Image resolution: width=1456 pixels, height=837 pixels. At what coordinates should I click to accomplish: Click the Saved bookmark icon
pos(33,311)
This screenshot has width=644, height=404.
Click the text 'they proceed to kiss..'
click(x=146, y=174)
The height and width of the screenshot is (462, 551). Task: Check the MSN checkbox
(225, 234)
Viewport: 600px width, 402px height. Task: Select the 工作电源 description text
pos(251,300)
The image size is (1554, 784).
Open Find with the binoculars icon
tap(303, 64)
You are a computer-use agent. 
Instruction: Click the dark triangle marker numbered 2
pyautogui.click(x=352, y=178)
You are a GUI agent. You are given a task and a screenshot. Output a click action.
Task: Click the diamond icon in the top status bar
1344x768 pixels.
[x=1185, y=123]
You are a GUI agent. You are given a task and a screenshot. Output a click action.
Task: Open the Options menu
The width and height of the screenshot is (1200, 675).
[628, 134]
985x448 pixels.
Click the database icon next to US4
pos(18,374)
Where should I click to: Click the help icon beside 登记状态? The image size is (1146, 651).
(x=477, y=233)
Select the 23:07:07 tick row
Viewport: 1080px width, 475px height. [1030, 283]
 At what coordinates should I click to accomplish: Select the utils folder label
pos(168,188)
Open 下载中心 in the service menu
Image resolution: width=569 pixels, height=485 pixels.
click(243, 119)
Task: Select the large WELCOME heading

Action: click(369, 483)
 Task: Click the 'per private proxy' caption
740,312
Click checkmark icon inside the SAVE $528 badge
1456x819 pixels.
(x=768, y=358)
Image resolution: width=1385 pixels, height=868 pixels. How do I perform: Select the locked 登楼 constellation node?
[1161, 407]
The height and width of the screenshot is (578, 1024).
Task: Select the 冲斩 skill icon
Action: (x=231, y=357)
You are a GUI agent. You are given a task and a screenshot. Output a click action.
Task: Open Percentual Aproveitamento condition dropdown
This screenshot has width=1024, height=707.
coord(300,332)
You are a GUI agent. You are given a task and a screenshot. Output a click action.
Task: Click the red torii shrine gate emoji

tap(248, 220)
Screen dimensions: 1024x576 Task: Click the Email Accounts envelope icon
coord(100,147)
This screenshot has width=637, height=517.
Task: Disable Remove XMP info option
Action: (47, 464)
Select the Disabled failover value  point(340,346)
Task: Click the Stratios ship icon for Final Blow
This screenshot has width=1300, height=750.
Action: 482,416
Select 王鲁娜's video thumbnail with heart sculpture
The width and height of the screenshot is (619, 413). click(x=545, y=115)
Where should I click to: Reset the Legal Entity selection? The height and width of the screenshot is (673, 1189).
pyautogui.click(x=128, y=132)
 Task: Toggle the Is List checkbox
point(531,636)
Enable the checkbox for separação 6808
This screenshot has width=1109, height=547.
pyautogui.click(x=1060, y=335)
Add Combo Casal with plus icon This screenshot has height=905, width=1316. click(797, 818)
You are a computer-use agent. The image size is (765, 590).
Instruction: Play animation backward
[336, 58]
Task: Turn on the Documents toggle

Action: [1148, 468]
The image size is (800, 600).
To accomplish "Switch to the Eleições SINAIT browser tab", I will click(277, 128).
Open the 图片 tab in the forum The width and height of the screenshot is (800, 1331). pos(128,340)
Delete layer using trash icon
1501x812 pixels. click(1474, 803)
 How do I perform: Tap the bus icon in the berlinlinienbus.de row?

══════════

WHAT THE EXERCISE ASKS: Please write out every record shown above exactly as it reads.

FINISHED EXERCISE:
Image resolution: width=1456 pixels, height=837 pixels. At what coordinates should I click to accomplish: Click the Saved bookmark icon
pos(33,311)
This screenshot has width=644, height=404.
Click the text 'they proceed to kiss..'
click(x=146, y=174)
The height and width of the screenshot is (462, 551). Task: Check the MSN checkbox
(225, 234)
Viewport: 600px width, 402px height. Task: Select the 工作电源 description text
pos(251,300)
The image size is (1554, 784).
Open Find with the binoculars icon
tap(303, 64)
You are a computer-use agent. 
Instruction: Click the dark triangle marker numbered 2
pyautogui.click(x=352, y=178)
You are a GUI agent. You are given a task and a screenshot. Output a click action.
Task: Click the diamond icon in the top status bar
1344x768 pixels.
[x=1185, y=123]
You are a GUI agent. You are given a task and a screenshot. Output a click action.
Task: Open the Options menu
The width and height of the screenshot is (1200, 675).
[628, 134]
985x448 pixels.
Click the database icon next to US4
pos(18,374)
Where should I click to: Click the help icon beside 登记状态? The image size is (1146, 651).
(x=477, y=233)
Select the 23:07:07 tick row
Viewport: 1080px width, 475px height. [1030, 283]
 At what coordinates should I click to accomplish: Select the utils folder label
pos(168,188)
Open 下载中心 in the service menu
Image resolution: width=569 pixels, height=485 pixels.
click(243, 119)
Task: Select the large WELCOME heading

Action: click(369, 483)
 Task: Click the 'per private proxy' caption
740,312
Click checkmark icon inside the SAVE $528 badge
1456x819 pixels.
(x=768, y=358)
Image resolution: width=1385 pixels, height=868 pixels. How do I perform: Select the locked 登楼 constellation node?
[1161, 407]
The height and width of the screenshot is (578, 1024).
Task: Select the 冲斩 skill icon
Action: (x=231, y=357)
You are a GUI agent. You are given a task and a screenshot. Output a click action.
Task: Open Percentual Aproveitamento condition dropdown
This screenshot has width=1024, height=707.
coord(300,332)
You are a GUI agent. You are given a task and a screenshot. Output a click action.
Task: Click the red torii shrine gate emoji

tap(248, 220)
Screen dimensions: 1024x576 Task: Click the Email Accounts envelope icon
coord(100,147)
This screenshot has width=637, height=517.
Task: Disable Remove XMP info option
Action: (47, 464)
Select the Disabled failover value  point(340,346)
Task: Click the Stratios ship icon for Final Blow
This screenshot has width=1300, height=750.
Action: 482,416
Select 王鲁娜's video thumbnail with heart sculpture
The width and height of the screenshot is (619, 413). click(x=545, y=115)
Where should I click to: Reset the Legal Entity selection? The height and width of the screenshot is (673, 1189).
pyautogui.click(x=128, y=132)
 Task: Toggle the Is List checkbox
point(531,636)
Enable the checkbox for separação 6808
This screenshot has width=1109, height=547.
pyautogui.click(x=1060, y=335)
Add Combo Casal with plus icon This screenshot has height=905, width=1316. click(797, 818)
You are a computer-use agent. The image size is (765, 590).
Instruction: Play animation backward
[336, 58]
Task: Turn on the Documents toggle

Action: [1148, 468]
The image size is (800, 600).
To accomplish "Switch to the Eleições SINAIT browser tab", I will click(277, 128).
Open the 图片 tab in the forum The width and height of the screenshot is (800, 1331). pos(128,340)
Delete layer using trash icon
1501x812 pixels. click(1474, 803)
 How do I perform: Tap the bus icon in the berlinlinienbus.de row?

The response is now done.